Observations on our healthcare services industry.

  1. There is a worsening crisis in the financing of healthcare.  We are spending more money per capita and yet the number of the uninsured continues to increase. The government cannot afford to pay more for healthcare.  The chance that any meaningful plan for reform that improves coverage and controls costs diminshes with each day of the presidential campaign as the candidates “dumb down” their proposals to satisfy targeted voter constituencies.
  2. There is a growing problem with patient quality and safety.  We seem content to approach these serious issues with proposals and initiatives that do little more than chip away on the margin.  No one seems to want to talk about comprehensive reform — from education to the way we organize and manage hospitals and deliver care.  Anything less than this type of comprehensive reform will not produce sustainable change. 
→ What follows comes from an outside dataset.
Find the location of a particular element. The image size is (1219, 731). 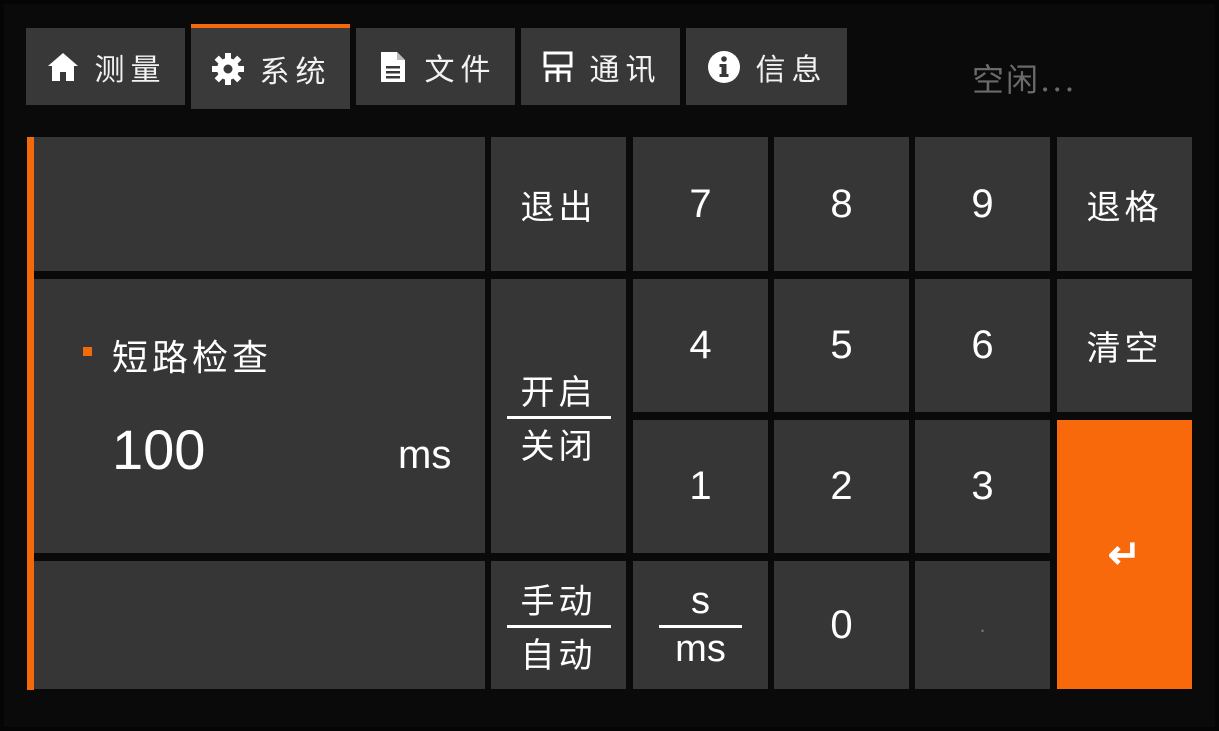

mode-auto-label: 自动 is located at coordinates (558, 656).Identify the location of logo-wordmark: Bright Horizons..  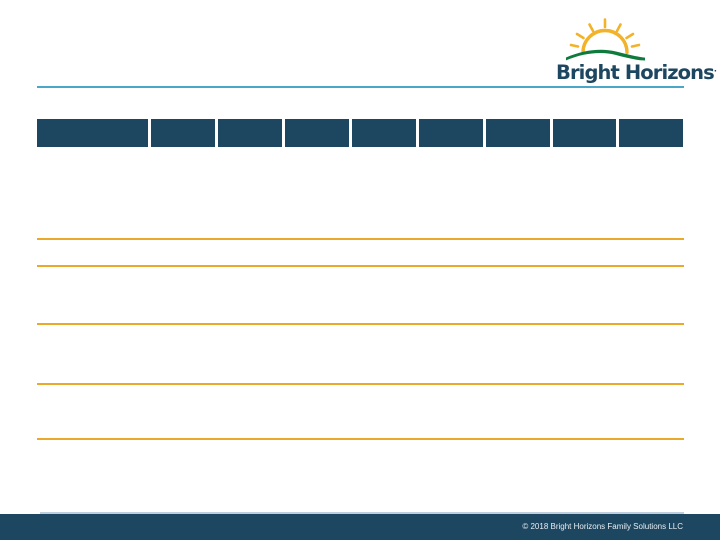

  3. Recent congressional votes on reimbursement notwithstanding, it seems that many physicians seem more passionate about money issues than taking the lead nationally in improving quality and patient safety.
  4. “Our employees are our most important asset,” is an oft repeated maxim in the healthcare services industry, typically in annual reports.  Yet healthcare workers are more likely to be hurt on the job than the 100,000 worldwide employees of Alcoa who are working in loud, clanking steel mills around vats of molten steel, according to former Treasury Secretary and former Alcoa CEO Paul O’Neill. 

 A noted economist once said that a crisis is a terrible thing to waste.  How true.